The head of an Oxford middle school has attacked an upper school for claiming that 75 per cent of its pupils are well below expected targets when they arrive.
Martin Thomas, headteacher of Temple Cowley Middle School, Oxford, is fuming at the claims made by a teacher at Peers School, Littlemore, where many of his pupils go.
The teacher at Peers, who did not want to be named, told a conference that three quarters of her 13-year-old pupils were capable of level three in National Curriculum tests when they joined the school in year nine.
The Government expects pupils of that age to be at level five.
Mr Thomas said that last year 86 per cent of his former pupils had reached level five in key stage three National Curriculum tests taken at upper schools two terms after leaving Temple Cowley. He also criticised remarks made by Peers headteacher, Chris Dark, that pupils would do better if they cut out middle school and went to his school two years earlier at the age of 11.
He added that pupils studied for key stage three for two years at middle school - and achieved considerable progress in that time.
He added: "I think this stance over middle schools is grossly unfair. In Suffolk where they have two tier and three tier systems in different areas of the county, the three tier outperforms the two tier.

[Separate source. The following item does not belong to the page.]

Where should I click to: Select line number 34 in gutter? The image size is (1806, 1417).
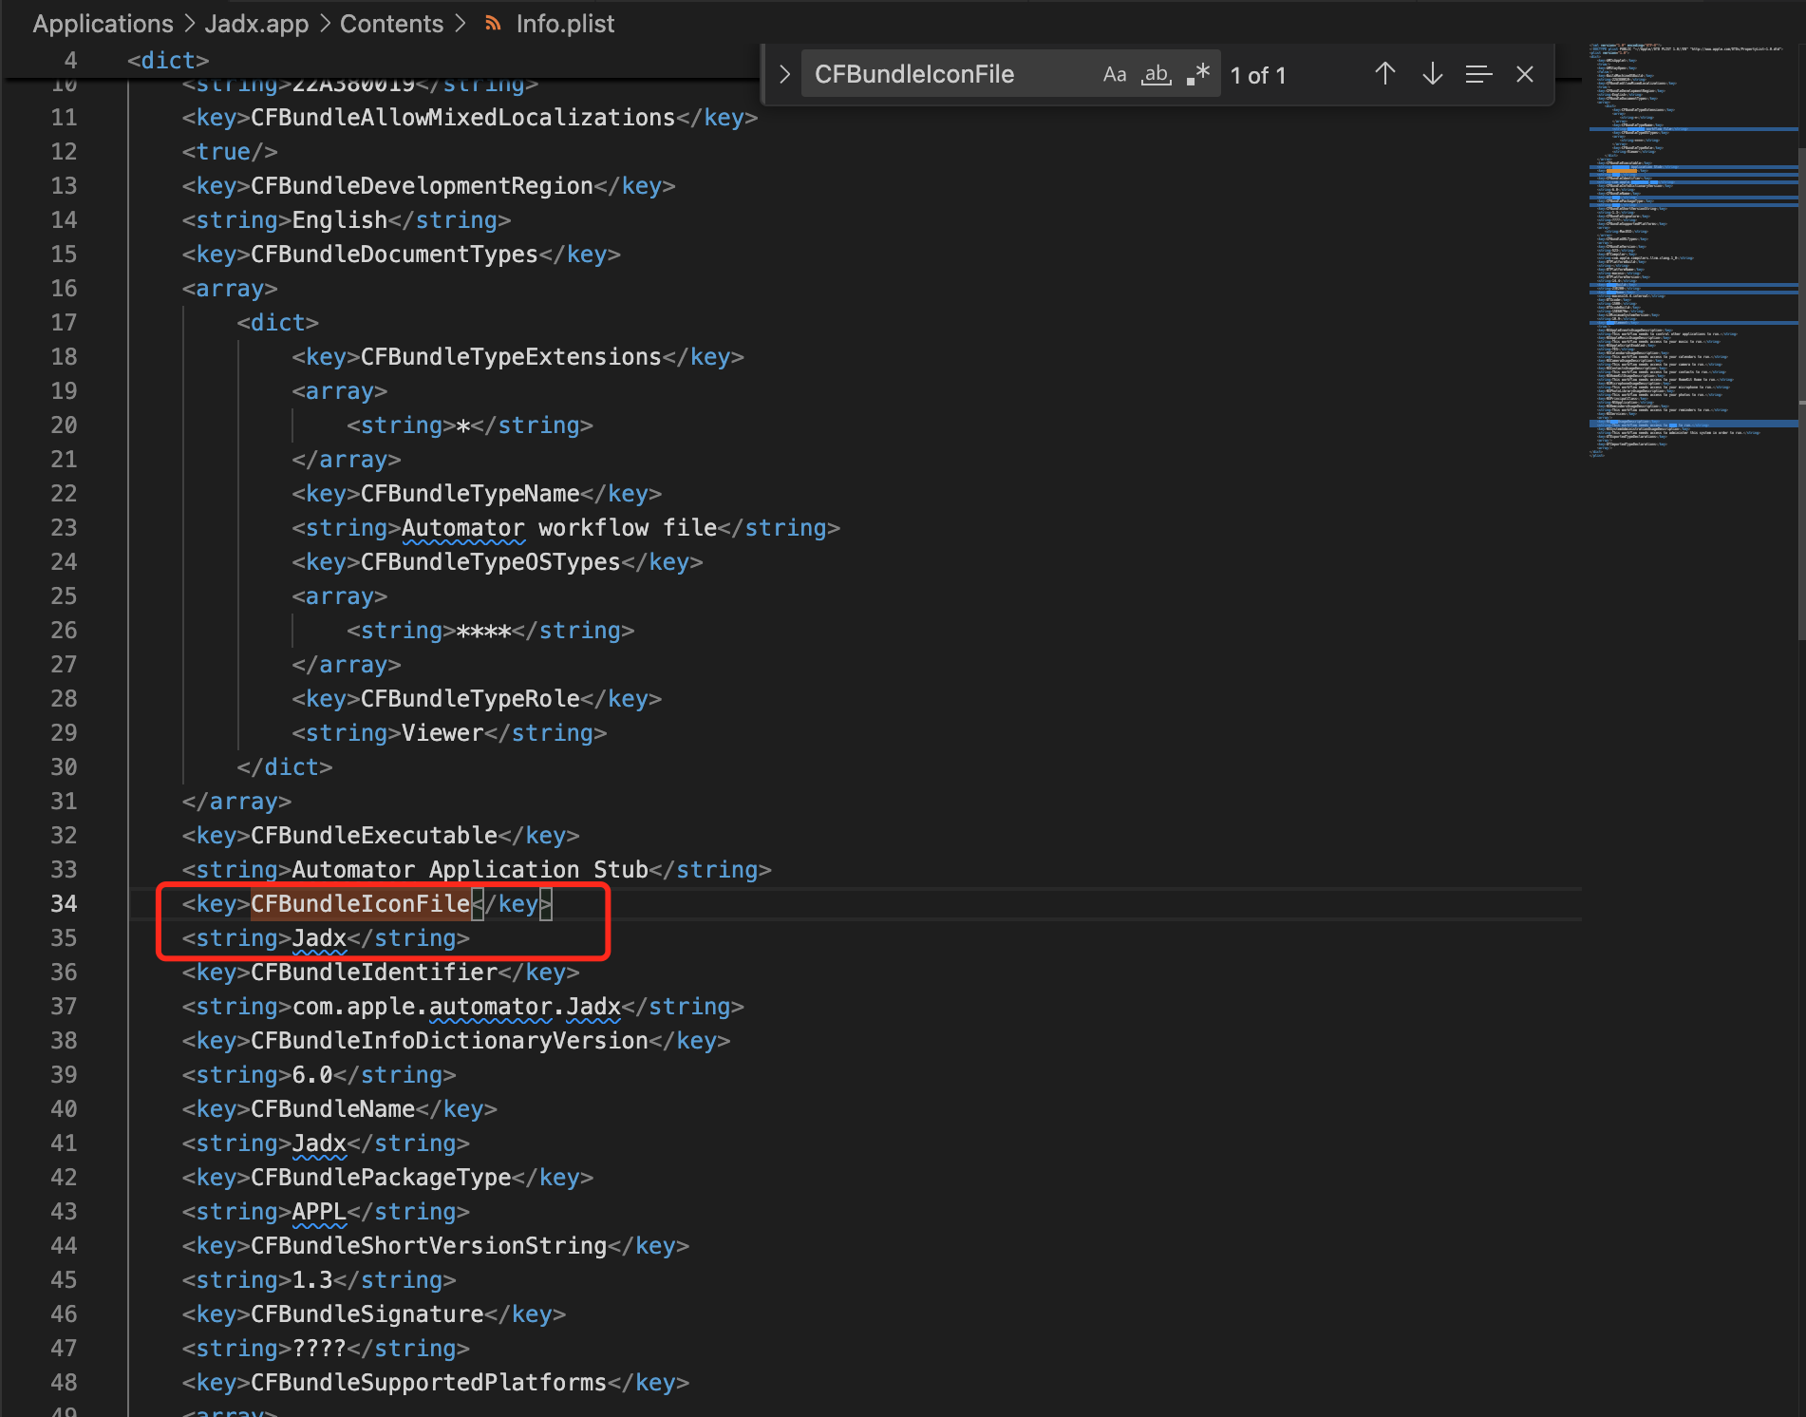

"National research shows that a child at middle school, whether they leave after two, three or four years, does better at GCSE than if they had gone straight to a secondary school.
"It is nothing to do with the system, it is to do with catchment areas."
The Peers School teacher made the remarks at the launch of the national strategies for English and maths for key stage three of the National Curriculum, at Enstone a week ago.
Mr Thomas added that while middle schools had been teaching the national strategies for several years, they were new to the upper schools.